Despite the obvious benefits of innovation and cooperation, antitrust regulators continue to apply traditional competitive effects analysis in an effort to prevent harm to competition. In this environment, technology companies must carefully scrutinize all disclosures made during the standards setting process, the impact of F/RAND licensing commitments, and the effect of portfolio M&A activity on the creation and exercise of market power. Patent aggregation isn’t a new concept, but the increased sensitivity of litigants and enforcement agencies to aggregation issues should lead to increased pressure based on the application of antitrust theory.
Holly House
San Francisco
Many price-fixing cartel actions arise when technology companies face commoditization of their products and prices plunge. Concerned sales personnel grouse with their competition about how cutthroat competition is making matters worse. Meetings occur and documents are created where these rivals then discuss price ranges, capacity reductions, or other means to shore up margins or shares. These are the eventual evidence used by prosecutors and plaintiffs’ attorneys to show improper collusion — at enormous future cost to these companies (usually far in excess of any short-term financial benefits).

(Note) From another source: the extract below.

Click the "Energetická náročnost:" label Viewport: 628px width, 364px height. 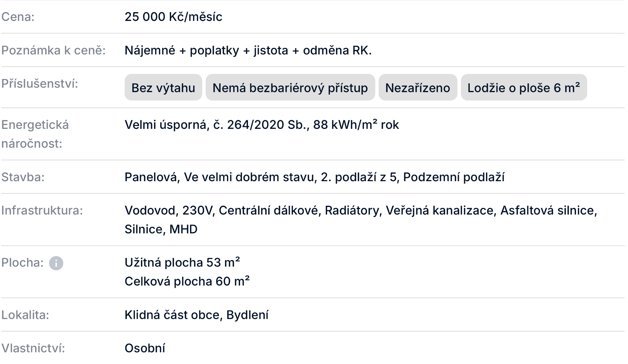35,134
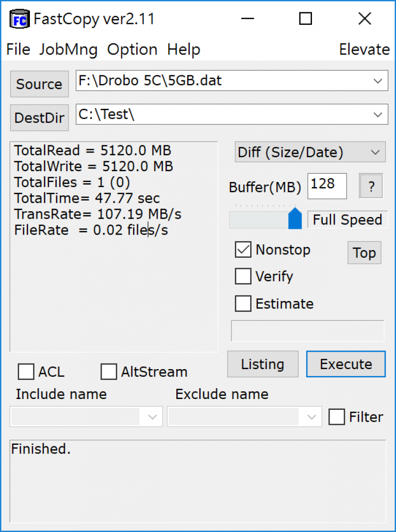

Compliance programs that teach companies’ sales forces what communications are and aren’t legal or prudent and a robust document control protocol are essential to help avoid being ensnared in price-fixing litigation. For companies with large shares of any product or geographic market, learning — and then teaching company personnel — what sales promotions and techniques are off-limits to lock-in customers is also essential to prevent intrusive and expensive agency investigations and fines and the competitor suits that invariably accompany them.